The Bankers Association for Finance and Trade (Baft) has released technical and business best practices for the digital ledger payment commitment (DLPC).
The documents outline industry-wide specifications for a DLPC, helping to enable the digitisation of trade finance instruments for processing on a blockchain platform and facilitate interoperability among platforms.
The best practices were developed by Baft’s digital ledger payment commitment working group, which was formed in 2016 at the direction of Baft’s innovation council. The working group consists of representatives from 15 large global banks, business consultant firms, law firms, trade finance solution providers and fintech companies.
The industry has been calling for standards for some time. As far back as Sibos 2017, Daniel Schmand, chair of the ICC’s banking commission, cautioned that “a lack of digital standards and rules mean that we are living in an era where we have more technology solutions for trade than we are able to use”.

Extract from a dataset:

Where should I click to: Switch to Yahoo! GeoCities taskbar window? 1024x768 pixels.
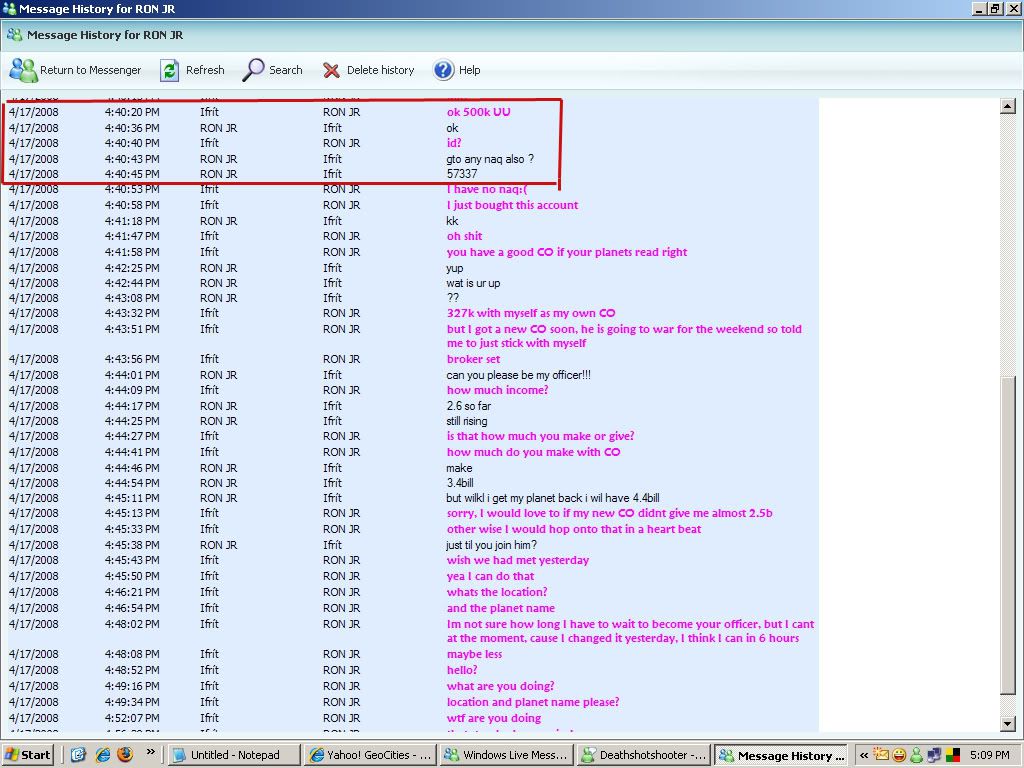click(371, 755)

Speaking to GTR, Samantha Pelosi, senior vice-president of payment and innovation at Baft, explains: “The technical and business best practices set out standardised information and processes necessary for the creation, negotiation, and discharge of a distributed ledger payment commitment, or DLPC. These standards should enable a DLPC to work on any distributed ledger technology (DLT) platform for trade finance. The DLPC can be incorporated on a wholesale basis into and be compatible with the technical or rules framework of any platform. The DLPC is just one discrete component of a trade transaction, but it is a critical component – it embodies the financing.”

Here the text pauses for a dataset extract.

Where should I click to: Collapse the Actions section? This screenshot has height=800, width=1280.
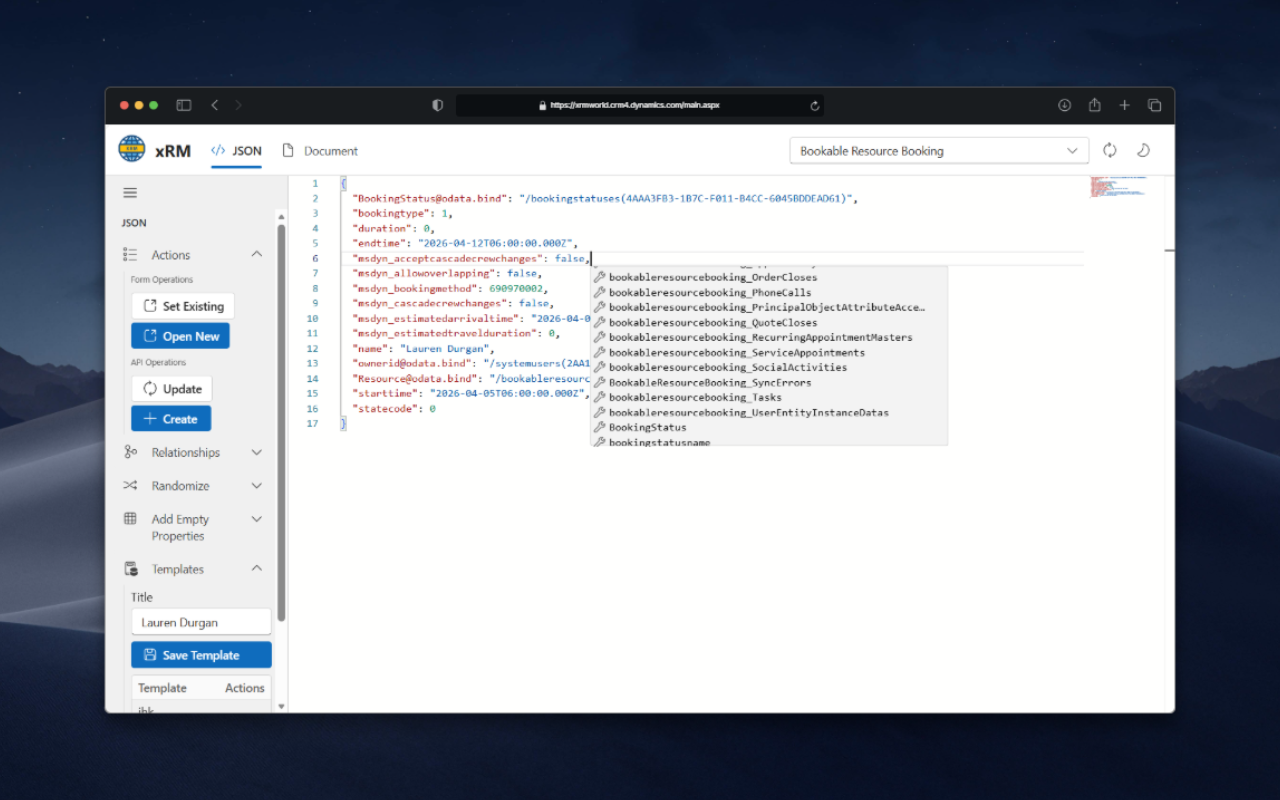point(257,254)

She adds that the leaders of the DLPC working group were very deliberate in reaching out to parties developing major blockchain platforms to ensure that the technical and business practices would facilitate interoperability.
Technical best practices working group member David Sutter, head of platform strategy at TradeIX, which is part of the group behind the Marco Polo blockchain trade finance project, explains that the DLPC can be thought of in some ways as a URBPO (uniform rules for bank payment obligations) for the blockchain-based trade finance environment.
“There are similarities but there are some differences. As of now, the DLPC is more technology focused, whereas URBPO is more legally focused. I do see the two as synergistic and believe the DLPC will contribute to the creation of a new ICC-endorsed rulebook for payment commitments, both distributed ledger-based and non-distributed ledger-based,” he says.
Baft believes that the DLPC component should be an industry standard and a legally enforceable means to realise electronic negotiable instruments. “It is a building block for instruments like drafts, bills of exchange, letters of credit, bank payment obligations and banker’s acceptances,” says Pelosi.
So far, though, the best practices remain a work in progress. To garner feedback from the industry, Baft has posted them on its website, where it expects to receive comments on any gaps or barriers that it may have overlooked. “We hope to make any needed adjustments to the best practices and finalise the documents within approximately six months,” says Pelosi.